Il y avait des automobiles partout. J'ai dû m'arrêter juste en sortant de la côte Saint-Jean. Le petit village de Belle-Rivière n'avait jamais vu passer autant de gens qui cherchaient un trou pour laisser leur voiture. Il a fallu venir à l'église à pied. Comme l'expropriation devait toucher entre 10 000 et 12 000 personnes, on comprend que des milliers soient venues s'informer. Il y avait beaucoup de monde à la messe». «L'église était bondée. Je vois encore tout ça dans ma tête. On avait de la misère à rentrer. Nous avions fait presque deux milles à pied, ma femme et moi, pour venir nous faire dire que nous aurions bientôt sur le territoire le plus grand aéroport au monde, qu'il y aurait plein de jets, que cet aéroport international serait extraordinaire. Nous avons dû écouter toutes sortes de maudites niaiseries mais personne n'a été capable de nous dire vraiment ce qui allait arriver»...

Délire à Mirabel

C'est dans un document superficiel et peu sérieux que le Family Compact qui dirige ADM suggère de dépouiller Mirabel de l'essentiel de ses activités pour tenter de redorer le blason de Montréal en redonnant vie à Dorval. Il est étrange quand même de constater que les raisons qui étaient invoquées pour construire Mirabel en 1969 sont maintenant reprises pour le compte de Dorval.

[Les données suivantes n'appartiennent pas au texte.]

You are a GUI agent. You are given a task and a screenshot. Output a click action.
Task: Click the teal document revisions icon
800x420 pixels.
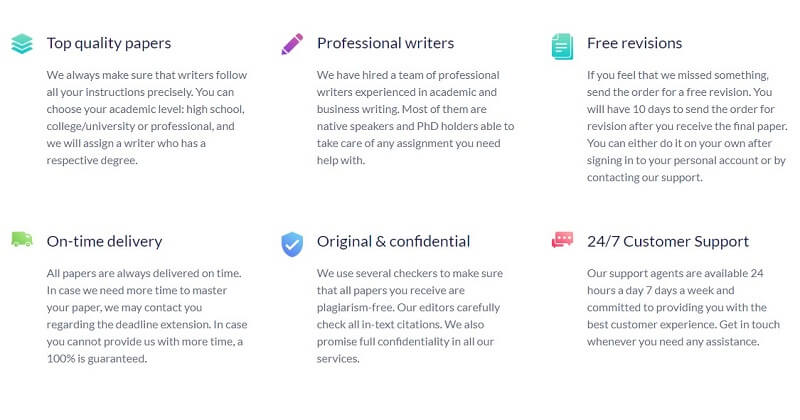click(562, 46)
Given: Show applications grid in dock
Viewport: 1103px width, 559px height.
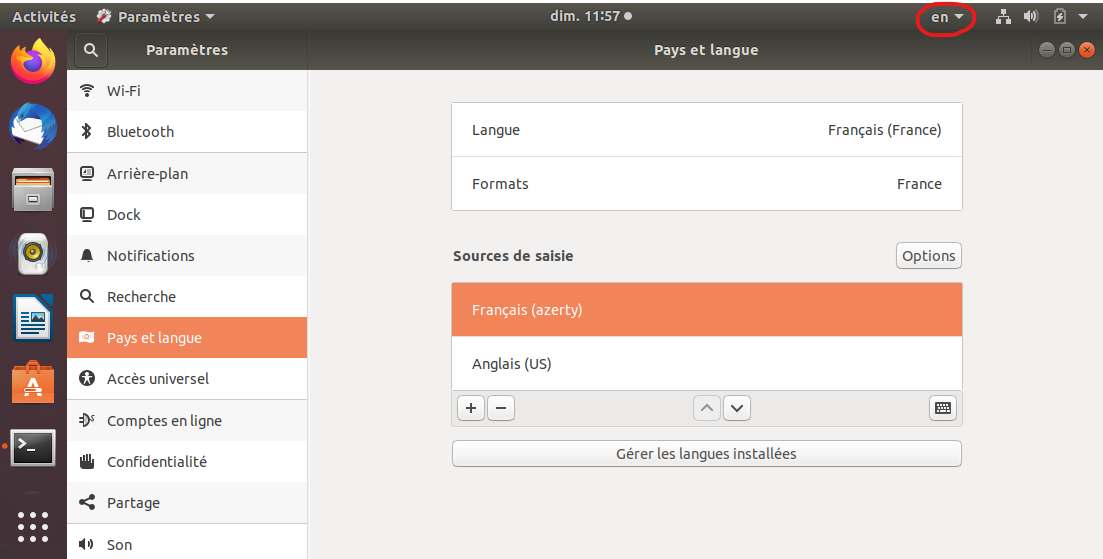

Il est étrange de constater également que MM. Ouellet et Chrétien - pour ne nommer que les deux plus connus - qui faisaient partie de l'équipe d'iconoclastes qui ont détruit l'un des plus beaux terroirs du Québec reconnaissent 25 ans plus tard que Mirabel fut une erreur. M. Fox, lui, quand il était député, répétait que Mirabel n'était pas une erreur mais plutôt une expérience! Comment peut-on prétendre pouvoir bien gérer un pays tout entier quand on est incapable de planifier convenablement l'avenir d'un territoire rural de 150 kilomètres carrés?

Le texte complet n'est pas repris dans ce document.